L’Italia è ancora indietro sul versante della diffusione della mobilità elettrica. Perché dovremmo iniziare a puntare seriamente su questa?

Ci troviamo di fronte a due emergenze ambientali. La prima è l’inquinamento locale delle nostre città. Il traffico convenzionale genera particolato, ossidi di azoto e zolfo, nano-particelle, black carbon e altre sostanze sintetiche non misurate come le altre di cui tutti parlano. La seconda è l’effetto serra, che è certamente una emergenza planetaria e non concede dilazioni nell’intervento, la mobilità elettrica è la risposta più efficace a queste emergenze.

Non di rado vengono sottoposti all’attenzione del pubblico studi e ricerche che mettono sullo stesso piano i veicoli elettrici con quelli tradizionali, diciamo così. Inquinano entrambi si dice, se l’energia elettrica per alimentare un veicolo a batteria viene prodotta dal carbone o da fonti fossili…

Oggi, chi si occupa di mobilità sostenibile esercita una buona parte del suo tempo a smentire e sminare news propagate dai seminatori di dubbio su media, social o in convegni di settore. Un recente studio dell’ICCT mostra come dal 2001 al 2017 il divario tra i consumi (e quindi le emissioni) dichiarati e quelli reali dei veicoli a trazione fossile è passato dall’8% al 39%. Quindi i veicoli più recenti inquinano il 39% più del dichiarato. Altro dubbio distribuito a piene mani con grande abilità è quello sul contenuto di energie rinnovabili nelle ricariche delle auto elettriche. In sintesi, quando si cerca di dimostrare l’ininfluenza delle rinnovabili sulle auto elettriche si cita la percentuale di rinnovabili non nella produzione di energia elettrica (25% nel mondo, 37% in Italia) ma negli usi finali (che comprendono industria, riscaldamento, costruzioni, etc.). Così si instilla il dubbio che, alla fine, sono solo le fossili a generare energia elettrica per gli EV con il semplice effetto di spostare CO2 dalle città alle centrali elettriche. La diffusione dei veicoli elettrici dovrà accompagnarsi allo sviluppo delle energie rinnovabili, l’Italia oggi è tra le più virtuose in termini di energia rinnovabile ma, naturalmente la decarbonizzazione dovrà procedere sempre più efficacemente nei prossimi anni.

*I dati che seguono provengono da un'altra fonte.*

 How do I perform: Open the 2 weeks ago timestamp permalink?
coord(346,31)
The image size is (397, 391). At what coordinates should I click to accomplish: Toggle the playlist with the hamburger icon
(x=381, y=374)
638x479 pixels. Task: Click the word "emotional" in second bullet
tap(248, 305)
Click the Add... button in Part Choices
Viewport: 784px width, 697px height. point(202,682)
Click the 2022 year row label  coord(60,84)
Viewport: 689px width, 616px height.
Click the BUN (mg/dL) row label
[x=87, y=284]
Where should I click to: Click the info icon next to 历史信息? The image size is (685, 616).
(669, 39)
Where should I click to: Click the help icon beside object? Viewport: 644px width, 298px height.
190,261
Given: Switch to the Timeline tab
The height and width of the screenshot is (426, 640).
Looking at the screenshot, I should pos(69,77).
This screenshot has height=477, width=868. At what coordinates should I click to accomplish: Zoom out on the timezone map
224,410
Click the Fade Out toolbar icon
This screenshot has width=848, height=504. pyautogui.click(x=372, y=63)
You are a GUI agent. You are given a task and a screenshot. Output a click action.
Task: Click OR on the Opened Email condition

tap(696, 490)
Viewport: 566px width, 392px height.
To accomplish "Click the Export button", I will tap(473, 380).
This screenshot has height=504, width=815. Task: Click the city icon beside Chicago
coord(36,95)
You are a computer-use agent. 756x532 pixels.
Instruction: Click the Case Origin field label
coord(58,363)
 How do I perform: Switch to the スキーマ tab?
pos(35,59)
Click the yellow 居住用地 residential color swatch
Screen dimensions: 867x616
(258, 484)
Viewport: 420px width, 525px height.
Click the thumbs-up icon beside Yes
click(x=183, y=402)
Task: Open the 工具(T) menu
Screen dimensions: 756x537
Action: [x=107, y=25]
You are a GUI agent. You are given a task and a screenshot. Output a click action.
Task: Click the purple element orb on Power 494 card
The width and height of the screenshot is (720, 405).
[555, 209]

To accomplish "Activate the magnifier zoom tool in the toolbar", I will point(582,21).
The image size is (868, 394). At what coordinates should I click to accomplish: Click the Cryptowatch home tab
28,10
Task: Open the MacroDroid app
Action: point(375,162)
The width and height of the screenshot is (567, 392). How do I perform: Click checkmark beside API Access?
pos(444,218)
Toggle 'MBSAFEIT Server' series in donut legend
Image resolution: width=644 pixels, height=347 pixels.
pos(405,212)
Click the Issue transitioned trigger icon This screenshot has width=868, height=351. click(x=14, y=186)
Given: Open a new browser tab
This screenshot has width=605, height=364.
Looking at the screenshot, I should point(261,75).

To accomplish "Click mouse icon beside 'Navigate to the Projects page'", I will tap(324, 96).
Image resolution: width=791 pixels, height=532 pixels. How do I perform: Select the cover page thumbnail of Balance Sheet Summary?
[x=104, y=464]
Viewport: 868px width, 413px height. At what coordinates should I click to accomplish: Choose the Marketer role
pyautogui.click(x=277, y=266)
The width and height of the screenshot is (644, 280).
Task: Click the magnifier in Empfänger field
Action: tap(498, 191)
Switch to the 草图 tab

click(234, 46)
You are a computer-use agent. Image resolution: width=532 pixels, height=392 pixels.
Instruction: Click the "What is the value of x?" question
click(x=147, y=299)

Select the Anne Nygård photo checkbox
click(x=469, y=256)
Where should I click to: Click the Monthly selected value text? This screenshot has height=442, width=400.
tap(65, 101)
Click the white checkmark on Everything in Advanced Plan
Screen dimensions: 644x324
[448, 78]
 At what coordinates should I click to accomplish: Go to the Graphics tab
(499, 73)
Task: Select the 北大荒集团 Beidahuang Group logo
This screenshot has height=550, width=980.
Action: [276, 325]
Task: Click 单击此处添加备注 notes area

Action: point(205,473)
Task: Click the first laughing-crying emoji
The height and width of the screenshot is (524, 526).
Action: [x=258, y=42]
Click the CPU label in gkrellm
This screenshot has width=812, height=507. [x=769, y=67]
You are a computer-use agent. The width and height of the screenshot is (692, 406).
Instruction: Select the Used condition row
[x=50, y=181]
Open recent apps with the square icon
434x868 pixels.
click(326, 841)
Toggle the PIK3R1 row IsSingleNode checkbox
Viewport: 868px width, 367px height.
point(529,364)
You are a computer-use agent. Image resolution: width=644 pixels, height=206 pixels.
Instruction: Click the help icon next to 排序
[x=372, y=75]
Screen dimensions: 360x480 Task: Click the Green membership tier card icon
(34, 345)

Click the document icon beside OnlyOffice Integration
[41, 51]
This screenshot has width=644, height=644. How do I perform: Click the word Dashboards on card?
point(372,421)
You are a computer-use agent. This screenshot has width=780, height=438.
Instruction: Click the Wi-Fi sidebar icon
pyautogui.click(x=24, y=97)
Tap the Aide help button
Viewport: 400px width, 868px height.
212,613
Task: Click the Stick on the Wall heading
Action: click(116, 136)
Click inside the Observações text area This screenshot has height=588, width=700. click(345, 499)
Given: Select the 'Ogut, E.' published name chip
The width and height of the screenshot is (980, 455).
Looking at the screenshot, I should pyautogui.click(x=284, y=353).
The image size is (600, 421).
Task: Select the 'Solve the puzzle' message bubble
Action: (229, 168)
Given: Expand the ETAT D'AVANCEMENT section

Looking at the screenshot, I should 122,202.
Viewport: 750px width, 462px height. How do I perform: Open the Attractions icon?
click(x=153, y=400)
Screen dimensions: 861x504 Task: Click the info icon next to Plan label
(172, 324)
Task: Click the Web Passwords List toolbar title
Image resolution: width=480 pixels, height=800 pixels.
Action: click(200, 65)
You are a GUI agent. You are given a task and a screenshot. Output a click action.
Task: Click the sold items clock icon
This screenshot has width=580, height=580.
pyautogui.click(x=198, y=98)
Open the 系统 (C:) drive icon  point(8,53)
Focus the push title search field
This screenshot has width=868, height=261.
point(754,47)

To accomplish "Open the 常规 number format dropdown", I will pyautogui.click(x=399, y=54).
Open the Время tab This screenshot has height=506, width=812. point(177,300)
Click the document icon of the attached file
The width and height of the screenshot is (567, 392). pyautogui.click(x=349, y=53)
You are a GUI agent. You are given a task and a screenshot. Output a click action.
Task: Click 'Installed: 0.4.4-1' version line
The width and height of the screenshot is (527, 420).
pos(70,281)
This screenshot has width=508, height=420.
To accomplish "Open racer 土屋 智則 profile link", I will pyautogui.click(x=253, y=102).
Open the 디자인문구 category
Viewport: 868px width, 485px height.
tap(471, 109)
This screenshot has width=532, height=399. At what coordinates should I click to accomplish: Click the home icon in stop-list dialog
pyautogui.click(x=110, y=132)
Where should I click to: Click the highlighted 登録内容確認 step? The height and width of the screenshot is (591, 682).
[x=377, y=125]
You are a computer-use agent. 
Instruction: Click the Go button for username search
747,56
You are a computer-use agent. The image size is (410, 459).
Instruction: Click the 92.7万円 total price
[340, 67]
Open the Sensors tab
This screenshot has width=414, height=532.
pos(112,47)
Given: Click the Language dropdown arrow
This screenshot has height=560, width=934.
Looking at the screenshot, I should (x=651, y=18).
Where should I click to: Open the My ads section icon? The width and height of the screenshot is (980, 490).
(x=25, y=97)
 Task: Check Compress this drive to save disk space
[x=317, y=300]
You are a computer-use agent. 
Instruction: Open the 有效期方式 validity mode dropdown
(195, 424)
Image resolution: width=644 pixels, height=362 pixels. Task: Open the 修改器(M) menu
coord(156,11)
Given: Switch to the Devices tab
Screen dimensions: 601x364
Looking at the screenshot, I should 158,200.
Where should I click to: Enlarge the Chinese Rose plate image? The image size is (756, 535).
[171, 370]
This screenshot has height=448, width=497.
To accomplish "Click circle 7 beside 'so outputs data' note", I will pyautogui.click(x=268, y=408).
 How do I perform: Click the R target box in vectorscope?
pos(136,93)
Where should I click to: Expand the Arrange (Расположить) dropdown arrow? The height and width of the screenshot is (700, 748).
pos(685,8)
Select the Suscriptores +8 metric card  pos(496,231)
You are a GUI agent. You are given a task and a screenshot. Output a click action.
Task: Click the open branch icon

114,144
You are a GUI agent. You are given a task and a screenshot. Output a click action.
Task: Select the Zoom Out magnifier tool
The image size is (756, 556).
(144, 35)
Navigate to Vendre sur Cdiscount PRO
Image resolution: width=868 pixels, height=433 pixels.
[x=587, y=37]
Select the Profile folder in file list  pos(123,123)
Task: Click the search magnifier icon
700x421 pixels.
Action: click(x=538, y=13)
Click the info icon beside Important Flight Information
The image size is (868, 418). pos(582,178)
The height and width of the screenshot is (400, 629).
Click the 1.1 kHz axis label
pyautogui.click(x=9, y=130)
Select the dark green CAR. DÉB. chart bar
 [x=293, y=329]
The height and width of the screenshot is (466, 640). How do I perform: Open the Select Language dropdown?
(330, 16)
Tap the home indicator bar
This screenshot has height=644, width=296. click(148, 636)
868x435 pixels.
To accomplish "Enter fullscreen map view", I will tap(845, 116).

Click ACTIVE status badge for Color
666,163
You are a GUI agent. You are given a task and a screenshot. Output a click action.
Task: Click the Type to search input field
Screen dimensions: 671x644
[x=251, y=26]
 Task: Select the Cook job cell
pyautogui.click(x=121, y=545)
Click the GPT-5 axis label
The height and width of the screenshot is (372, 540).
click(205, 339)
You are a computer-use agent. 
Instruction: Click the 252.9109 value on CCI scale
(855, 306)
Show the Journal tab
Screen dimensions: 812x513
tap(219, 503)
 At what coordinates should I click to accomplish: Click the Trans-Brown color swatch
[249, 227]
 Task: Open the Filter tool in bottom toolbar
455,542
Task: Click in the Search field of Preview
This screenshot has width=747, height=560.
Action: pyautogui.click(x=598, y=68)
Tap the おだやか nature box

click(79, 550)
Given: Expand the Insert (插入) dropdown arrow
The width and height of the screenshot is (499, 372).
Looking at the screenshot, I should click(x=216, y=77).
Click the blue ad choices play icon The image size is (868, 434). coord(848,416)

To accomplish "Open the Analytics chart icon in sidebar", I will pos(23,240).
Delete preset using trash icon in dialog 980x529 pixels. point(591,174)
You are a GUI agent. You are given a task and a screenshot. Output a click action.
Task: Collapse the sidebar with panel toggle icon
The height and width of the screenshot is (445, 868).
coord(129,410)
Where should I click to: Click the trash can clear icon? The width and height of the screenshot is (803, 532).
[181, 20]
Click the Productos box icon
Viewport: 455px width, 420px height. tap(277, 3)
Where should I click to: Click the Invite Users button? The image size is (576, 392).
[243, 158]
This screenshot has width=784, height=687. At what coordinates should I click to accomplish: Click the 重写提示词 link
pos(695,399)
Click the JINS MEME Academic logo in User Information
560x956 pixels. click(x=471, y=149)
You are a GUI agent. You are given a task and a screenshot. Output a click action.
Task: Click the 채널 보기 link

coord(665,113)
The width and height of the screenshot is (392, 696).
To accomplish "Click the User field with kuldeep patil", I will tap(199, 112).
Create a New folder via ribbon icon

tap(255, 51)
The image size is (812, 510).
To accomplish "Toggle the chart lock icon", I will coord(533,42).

Come giudica l’ultimo provvedimento del governo, inserito nella Legge di Bilancio a favore della mobilità elettrica che è passato come ecotassa? Era il tipo di incentivi che vi aspettavate?

Il recente decreto bonus-malus, seppur rivedibile soprattutto sul fronte malus, va visto come un elemento di attenzione verso la mobilità sostenibile. Ma, diciamolo forte e chiaro, gli incentivi ai veicoli non sono strutturali allo sviluppo del business della mobilità elettrica, al contrario, se male impostati, ne possono rallentare lo sviluppo con effetti distorcenti nei piani industriali e nei prodotti. In questo senso, l’esperienza degli incentivi alle rinnovabili distribuiti a piene mani in Italia negli anni passati deve essere il riferimento negativo per i nostri decisori. Molto più efficace risulterebbe aiutare industria ed infrastrutture ad affrontare la transizione.